Everything We Didn't Say, Nicole Baart
I've waited a day to review this so that I give it a fair shake. Everything we Didn't Say was my first read by Nicole Baart. Unfortunately, I 'read' this via audio; therefore, I needed some time to compartmentalize the reading vs. the writing. Suffice to say, I was not a fan of the narrator - Every. Word. Was. Spoken. In. Anger. I nearly gave up and put it on my DNF - ever, shelf; I'm glad I persevered. I liked the book.
While not a fast-moving or mind-bending thriller, Everything We Didn't Say was a well-written, entertaining novel that held my attention. Set in an obscure, sleepy town in Iowa, I could appreciate the know-it-all tone and the ho-humness of the life led there; I, too, grew up in such a town.
The book vacillates between the present (written in third-person) and 14-1/2 years ago (written in first-person; I liked that shift). Juniper Baker's brother is suspected of murdering the Baker's neighbors, June becomes pregnant by an unknown, hands her child over to her mother, and runs away to live her own life (we can all guess who the father is). Finally, all the pieces come together through a very slow burn, and the dangling mini-mysteries are solved; much to my chagrin, happily ever after.

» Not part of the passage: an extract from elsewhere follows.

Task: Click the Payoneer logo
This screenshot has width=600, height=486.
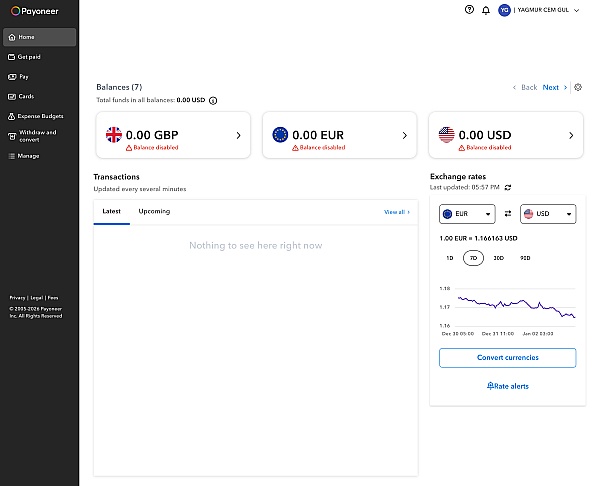Action: pos(33,10)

Perhaps it's my age, and maybe it's the experiences I have had, or, likely, I have read too many books with HEAs, but what I wouldn't give for a good, old-fashioned, reality ending of: He's actually the killer, your childhood lover really just used you for sex and wants nothing to do with you or the baby, and the daughter whom you abandoned at birth to your mother, still abhors you. The End.